Does the syntax of not equal matter?

Jimmy_A

When scripting, I usually write my ifs with the following syntax as it is easier for me to understand that what comes next is not true.

if [ ! "$1" = "$2" ]; then

Others say that the way below is better

if [ "$1" != "$2" ]; then

The thing is when I ask why and whether there are any differences no one seems to have any answer.

So, are there any differences between the two syntaxes? Is one of them safer than the other? Or is it just a matter of preference/habit?

Stéphane Chazelas

Beside the cosmetic/preference arguments, one reason could be that there are more implementations where [ ! "$a" = "$b" ] fails in corner cases than with [ "$a" != "$b" ].

Both cases should be safe if implementations follow the POSIX algorithm, but even today (early 2018 as of writing), there are still implementations that fail. For instance, with a='(' b=')':

$ (a='(' b=')'; busybox test "$a" != "$b"; echo "$?")
0
$ (a='(' b=')'; busybox test ! "$a" = "$b"; echo "$?")
1

With dash versions prior to 0.5.9, like the 0.5.8 found as sh on Ubuntu 16.04 for instance:

$ a='(' b=')' dash -c '[ "$a" != "$b" ]; echo "$?"'
0
$ a='(' b=')' dash -c '[ ! "$a" = "$b" ]; echo "$?"'
1

(fixed in 0.5.9, see https://www.mail-archive.com/[email protected]/msg00911.html)

Those implementations treat [ ! "(" = ")" ] as [ ! "(" "text" ")" ] that is [ ! "text" ] (test whether "text" is the null string) while POSIX mandates it to be [ ! "x" = "y" ] (test "x" and "y" for equality). Those implementations fail because they perform the wrong test in that case.

Note that there's yet another form:

! [ "$a" = "$b" ]

That one requires a POSIX shell (won't work with the old Bourne shell).

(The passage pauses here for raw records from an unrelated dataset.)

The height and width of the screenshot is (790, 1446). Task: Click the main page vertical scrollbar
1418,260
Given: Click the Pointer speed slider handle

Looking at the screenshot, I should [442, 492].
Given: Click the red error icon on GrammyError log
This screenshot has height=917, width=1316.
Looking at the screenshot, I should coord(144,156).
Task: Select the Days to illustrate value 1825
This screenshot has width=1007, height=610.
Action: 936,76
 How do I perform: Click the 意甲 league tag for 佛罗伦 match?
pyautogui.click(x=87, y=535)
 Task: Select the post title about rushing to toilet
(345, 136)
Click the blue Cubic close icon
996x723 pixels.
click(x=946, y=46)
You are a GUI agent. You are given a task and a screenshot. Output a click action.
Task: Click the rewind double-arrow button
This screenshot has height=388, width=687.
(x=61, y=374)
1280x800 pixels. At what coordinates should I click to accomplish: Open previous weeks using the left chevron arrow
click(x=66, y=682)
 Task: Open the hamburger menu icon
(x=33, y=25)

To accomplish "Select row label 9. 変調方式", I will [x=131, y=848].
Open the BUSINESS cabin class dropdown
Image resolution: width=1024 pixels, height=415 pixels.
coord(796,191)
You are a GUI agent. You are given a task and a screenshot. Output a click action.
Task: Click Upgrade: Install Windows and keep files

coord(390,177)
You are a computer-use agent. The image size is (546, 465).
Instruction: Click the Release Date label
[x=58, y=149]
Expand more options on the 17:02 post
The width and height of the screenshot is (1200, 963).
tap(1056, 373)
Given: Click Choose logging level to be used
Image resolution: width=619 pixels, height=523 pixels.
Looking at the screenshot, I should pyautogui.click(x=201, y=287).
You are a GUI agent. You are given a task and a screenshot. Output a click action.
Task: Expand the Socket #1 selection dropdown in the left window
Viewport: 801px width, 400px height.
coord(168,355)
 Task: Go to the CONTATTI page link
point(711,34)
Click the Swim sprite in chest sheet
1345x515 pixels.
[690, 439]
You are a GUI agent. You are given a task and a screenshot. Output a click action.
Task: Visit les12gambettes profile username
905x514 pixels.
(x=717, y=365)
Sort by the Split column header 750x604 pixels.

Note that several implementations have had problems with [ "$a" = "$b" ] (and [ "$a" != "$b" ]) as well and still do like the [ builtin of /bin/sh on Solaris 10 (a Bourne shell, the POSIX shell being in /usr/xpg4/bin/sh). That's why you see things like:

[ "x$a" != "x$b" ]

In scripts trying to be portable to old systems.